Sailors later bought a dude ranch in Jackson Hole, Wyoming. A Republican, he served a term in the Wyoming Legislature and lost bids for the United States House of Representatives and the Senate. With their children grown, Sailors and his wife sold the ranch to his brother in 1965, packed up and drove to Alaska, living at first in an Airstream trailer. They stayed for more than 30 years, moving to a log cabin overlooking the Copper River and then to a Tlingit village on Admiralty Island.
Sailors led hunting and fishing expeditions, coached youth basketball and taught high school history. After Marilynne Sailors developed Alzheimer’s disease, the couple moved to Idaho, following their daughter Linda, who had married.
Sailors’s wife died in 2002 after 59 years of marriage, and Linda Sailors Money died in 2012. Another daughter, Carie, died when she was 5.
Sailors’s death, in an assisted living centre, was announced by the University of Wyoming. He is survived by a son, Dan, as well as eight grandchildren, 12 great-grandchildren and one great-great-grandchild.
After his wife’s death, Sailors moved back to Laramie and settled near the university as a living campus legend. Plans were afoot to erect a statue of him at the basketball arena’s entrance.
To the disappointment of his fans, the Naismith Memorial Basketball Hall of Fame in Springfield, Massachusetts, never inducted him.
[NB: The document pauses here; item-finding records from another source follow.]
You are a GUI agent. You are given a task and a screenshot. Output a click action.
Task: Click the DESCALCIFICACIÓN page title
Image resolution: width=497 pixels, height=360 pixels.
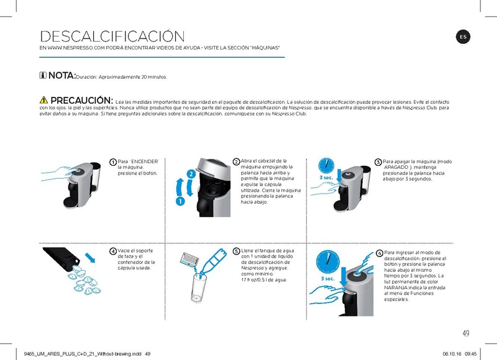pyautogui.click(x=112, y=37)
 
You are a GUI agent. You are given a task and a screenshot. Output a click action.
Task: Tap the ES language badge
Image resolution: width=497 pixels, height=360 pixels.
pyautogui.click(x=463, y=37)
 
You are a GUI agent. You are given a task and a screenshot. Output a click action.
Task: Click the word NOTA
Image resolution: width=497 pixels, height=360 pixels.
pyautogui.click(x=62, y=76)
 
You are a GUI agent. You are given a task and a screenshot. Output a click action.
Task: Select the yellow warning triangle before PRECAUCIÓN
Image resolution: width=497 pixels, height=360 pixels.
pyautogui.click(x=43, y=101)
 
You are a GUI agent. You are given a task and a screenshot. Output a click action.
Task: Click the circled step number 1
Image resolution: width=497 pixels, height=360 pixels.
pyautogui.click(x=112, y=163)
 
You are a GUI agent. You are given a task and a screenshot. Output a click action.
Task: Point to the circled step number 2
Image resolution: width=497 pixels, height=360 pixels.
pyautogui.click(x=236, y=162)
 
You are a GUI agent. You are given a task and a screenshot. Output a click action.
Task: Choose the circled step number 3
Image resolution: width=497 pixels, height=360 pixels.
pyautogui.click(x=378, y=162)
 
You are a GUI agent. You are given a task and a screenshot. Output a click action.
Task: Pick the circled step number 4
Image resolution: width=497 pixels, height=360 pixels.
pyautogui.click(x=112, y=251)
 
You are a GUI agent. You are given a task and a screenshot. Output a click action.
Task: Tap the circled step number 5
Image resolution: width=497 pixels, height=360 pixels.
pyautogui.click(x=236, y=251)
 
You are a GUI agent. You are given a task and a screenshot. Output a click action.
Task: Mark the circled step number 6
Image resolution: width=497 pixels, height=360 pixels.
pyautogui.click(x=380, y=253)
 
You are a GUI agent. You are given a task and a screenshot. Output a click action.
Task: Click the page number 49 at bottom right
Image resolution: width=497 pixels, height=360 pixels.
pyautogui.click(x=465, y=332)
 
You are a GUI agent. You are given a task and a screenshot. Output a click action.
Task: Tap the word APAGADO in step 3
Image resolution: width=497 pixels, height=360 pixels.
pyautogui.click(x=396, y=168)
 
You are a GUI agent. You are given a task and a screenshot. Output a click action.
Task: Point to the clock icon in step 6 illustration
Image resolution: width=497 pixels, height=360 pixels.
pyautogui.click(x=327, y=263)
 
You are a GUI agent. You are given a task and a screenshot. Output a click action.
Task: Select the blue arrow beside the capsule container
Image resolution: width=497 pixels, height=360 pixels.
pyautogui.click(x=91, y=257)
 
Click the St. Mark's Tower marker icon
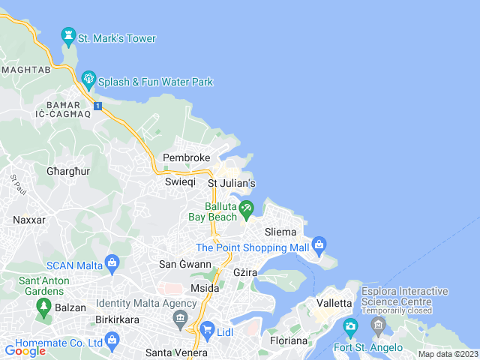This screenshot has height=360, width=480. pos(69,35)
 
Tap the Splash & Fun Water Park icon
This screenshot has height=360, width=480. pos(88,78)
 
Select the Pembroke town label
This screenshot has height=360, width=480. pos(186,158)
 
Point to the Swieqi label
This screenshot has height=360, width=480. pos(180,182)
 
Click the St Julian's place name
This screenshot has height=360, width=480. pos(232,183)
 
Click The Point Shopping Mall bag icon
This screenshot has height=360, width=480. pos(320,244)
But the National Collegiate Basketball Hall of Fame did, in 2012, in a class that also included Patrick Ewing. Sailors joined Shelton, his coach at Wyoming, among the enshrined. Days afterwards, Wyoming honoured Sailors with a half-time ceremony during a game against Colorado. Overhead was a Gulliver-size Cowboys jersey hanging from the roof, its downy white trimmed in brown and gold and bearing Sailors’s name and number, 4.
It remains the only jersey suspended there, high above the court.